No entanto, há um conjunto de outras reuniões de bancos centrais em março que vão ser escrutinadas pelos investidores: Banco da Reserva da Austrália no dia 1, Canadá no dia 2, Banco de Inglaterra a 17, Banco do Japão e da Rússia a 18.
Juros da dívida pública continuam a subir
O mercado da dívida pública sofreu um agravamento esta semana, a começar pelos principais envolvidos na guerra.
Na Rússia, as taxas de curto prazo escalaram, sendo mais elevadas do que as de médio e longo prazo. A 6 meses, os juros subiram para quase 18%, enquanto no prazo de referência a 10 anos aumentaram de 9,75% na semana anterior à invasão para 12,1% no fecho de sexta-feira. As previsões apontam para 19% em dezembro. Na Ucrânia a taxa a 12 meses mais do que duplicou em cinco sessões: de 13% para 29%.

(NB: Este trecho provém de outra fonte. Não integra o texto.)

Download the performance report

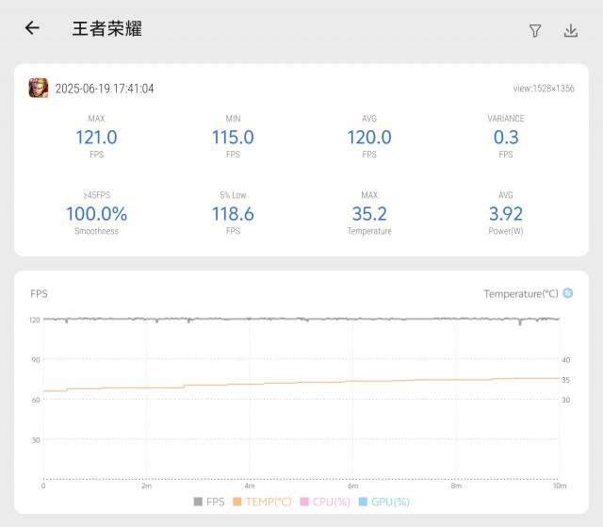tap(570, 30)
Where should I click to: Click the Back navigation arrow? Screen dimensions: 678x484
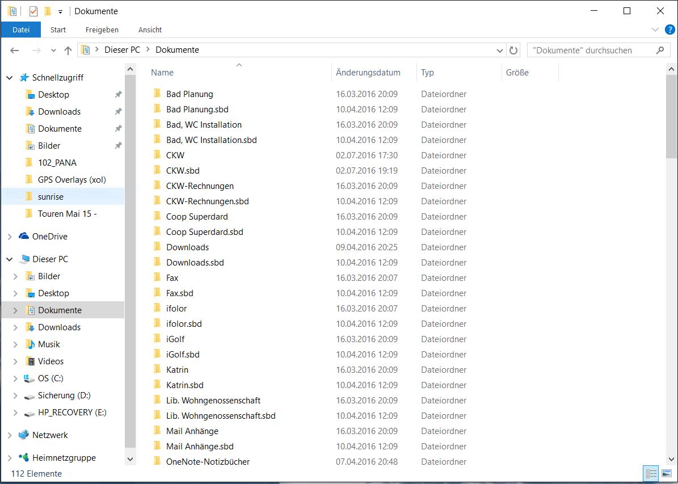(x=15, y=50)
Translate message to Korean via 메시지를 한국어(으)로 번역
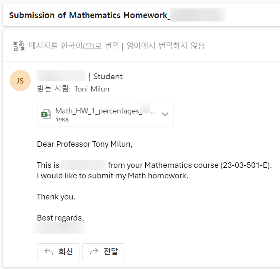The height and width of the screenshot is (269, 280). coord(74,46)
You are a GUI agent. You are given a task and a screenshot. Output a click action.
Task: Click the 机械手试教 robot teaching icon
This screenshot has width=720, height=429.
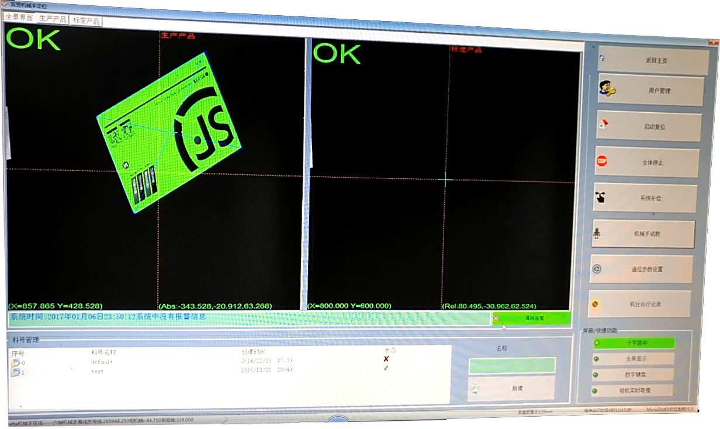[x=597, y=233]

Os seguros contra o risco de uma bancarrota – tecnicamente designados por credit default swaps – na Rússia subiram 100 pontos-base (1 ponto percentual) entre segunda e sexta-feira, sendo os mais elevados no mundo depois da Turquia.
A Ucrânia está a funcionar na base de uma ajuda financeira do FMI autorizada num montante de 5,3 mil milhões de dólares (4,7 mil milhões de euros), em que falta desembolsar uma tranche de 2 mil milhões de dólares (1,8 mil milhões de euros). O presidente ucraniano pediu, esta semana, ajuda de emergência ao Fundo e Kristalina Georgieva, a búlgara que chefia o FMI, prometeu “apoiar a Ucrânia por todos os meios possíveis”. Kiev tem quase 11 mil milhões de dólares (cerca de 10 mil milhões de euros) em reembolsos a fazer ao FMI até 2026. O banco central da Ucrânia tem uma reunião agendada para 3 de março.

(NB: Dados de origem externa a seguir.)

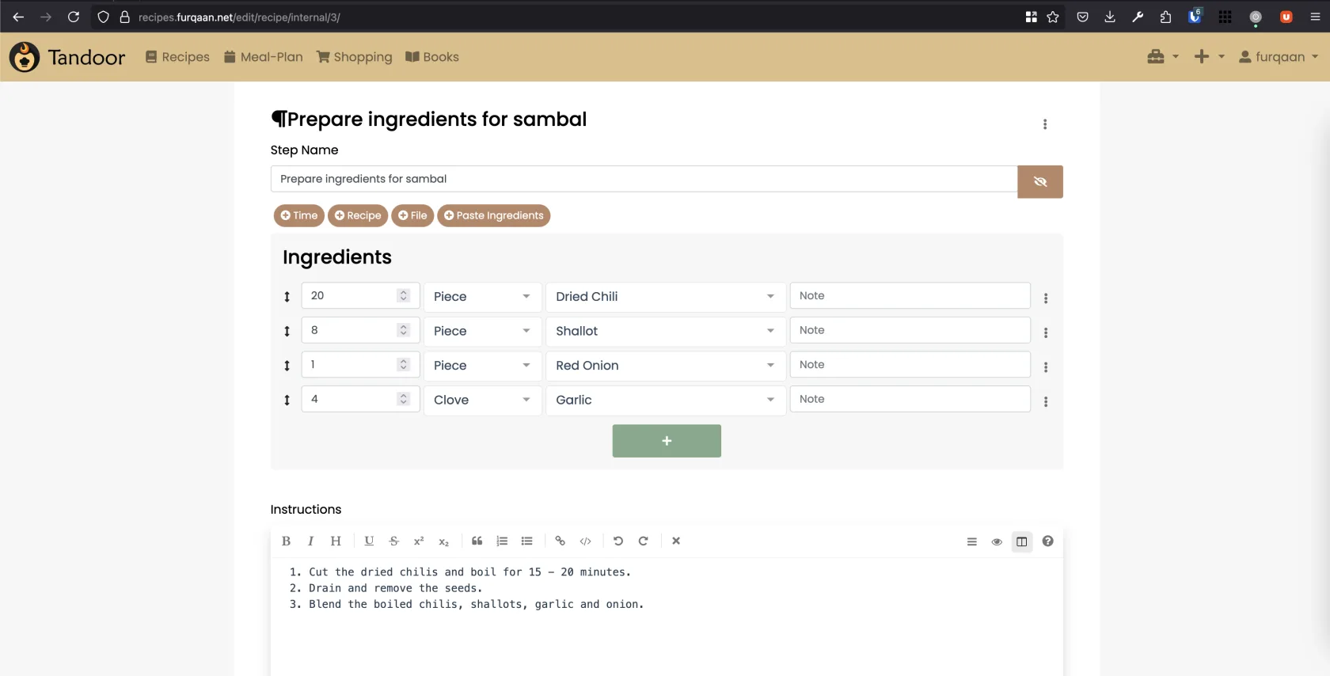Go to Shopping in the top navigation
Viewport: 1330px width, 676px height.
tap(354, 57)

A zona euro, protegida pelo chapéu de chuva do BCE, registou aumentos ligeiros das taxas. No caso das obrigações do Tesouro português a 10 anos, os juros subiram de 1,09% a 18 de fevereiro para 1,1% no fecho de sexta-feira. No caso das obrigações alemãs, que servem de referência, a subida foi de 0,2% para 0,22% no mesmo período. No entanto, desde o final de janeiro, o spread (diferencial) entre a dívida portuguesa e a alemã de longo prazo subiu de 61 para 88 pontos-base (de pouco mais de seis para quase nove décimas). Espanha continua a ter taxas e spreads superiores às portuguesas. As economias do Leste, fora do euro, registam juros entre 3% (Chéquia) e 5,9% (Roménia).
Os ativos de que a Rússia dispõe valem 90% do PIB
Para enfrentar os impactos na própria economia russa da invasão da Ucrânia e das sanções, Moscovo dispõe de 630 mil milhões de dólares (558 mil milhões de euros, dados de 31 de janeiro) em reservas cambiais e em ouro. Elas aumentaram quase 40 mil milhões de dólares (mais de 35 mil milhões de euros) nos últimos doze meses, sublinha ao Expresso Daniel Treisman, especialista na economia russa, professor na Universidade da Califórnia em Los Angeles
O autor de “A Nova Autocracia” e diretor do projecto Russia Political Insight refere, ainda, outros amortecedores, como o Fundo Soberano russo, que dispõe de 185 mil milhões de dólares (164 mil milhões de euros) e os ativos do Banco Central, avaliados em cerca de 647 mil milhões de dólares (574 mil milhões de euros). Bruxelas admite congelar as transferências do banco central russo.
No conjunto, a soma destes ativos está perto de 1,5 biliões de dólares, 91% do PIB russo registado no ano passado.
O Banco Central da Rússia, que procedeu a sete subidas da taxa diretora em 2021, ainda não decidiu nenhuma alteração da política monetária em 2022. A taxa diretora está em 8,5%, depois de ter aumentado 4,25 pontos percentuais no ano passado. O banco reúne-se a 18 de março.